## Passage shown
HUILO HUILO, Chile - Until a few decades ago, there were no beavers in Patagonia. That changed when 20 pairs of the tree-chewing creature were introduced with the hopes of creating a fur industry.

Today, their numbers have exploded and they pose a serious threat to the South American area’s biodiversity. Species have always moved. The wind carries seeds; animals swim and fly. But not all are capable of crossing the Atlantic or the Andes.

In ways planned or unforeseen, humans have introduced species, and the newcomers quickly become invaders and threaten to destroy the native flora and fauna of their adopted homes. ‘When we lose biodiversity, we are losing a bank of genetic material’ that we need for food or to create medicines, said Fernando Baeriswyl, a project coordinator for the Global Environment Fund specializing in invasive species in Chile. In North America and Europe, beavers live in balance with their natural habitat. But in Patagonia, the native trees don’t regenerate fast enough to keep pace with the animals’ rampant destructive powers. Plus beavers in Patagonia don’t have any natural predators, like bears or wolves. With the trees they fell, beavers build dams up to three meters tall. These structures can change waterways and lead to flooding or drying of traditional river ways. Within a few years of their export to the southern tip of Patagonia, the animals had expanded their range around the region. Their advance has been so swift that today they represent a menace that is proving hard to control. Authorities in Argentina and Chile have authorized the hunting of the animals, but these efforts have not stopped the beaver.

## The data
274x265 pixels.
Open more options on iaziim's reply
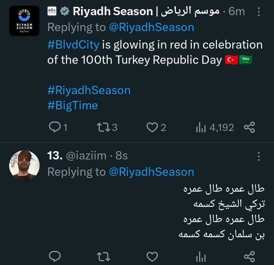pos(259,156)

## Exercise description
Continue the article on beavers in Patagonia from the point where it ends, carrying on with its account of the animals' spread and the efforts to control them.

## Answer section
Chile and Argentina are now determined to completely eradicate the tree-chewers, said Adrian Schiavini, a beaver specialist from a regional research center. In the Huilo Huilo reserve in southern Chile, dozens of invasive-species experts got together last month for the country’s first national meeting focused on invasive species in protected areas, to try to address the lack of knowledge and rules to tackle the problem. Invasive species travel in ships, in clothes and shoes, or even in people’s stomachs. When they get to a new environment, they can often proliferate thanks to a lack of natural predators.

As they spread, they can gradually alter entire ecosystems, transforming the natural diets of local species or themselves being eaten by other animals. In the worst cases, they can wipe out entire native species.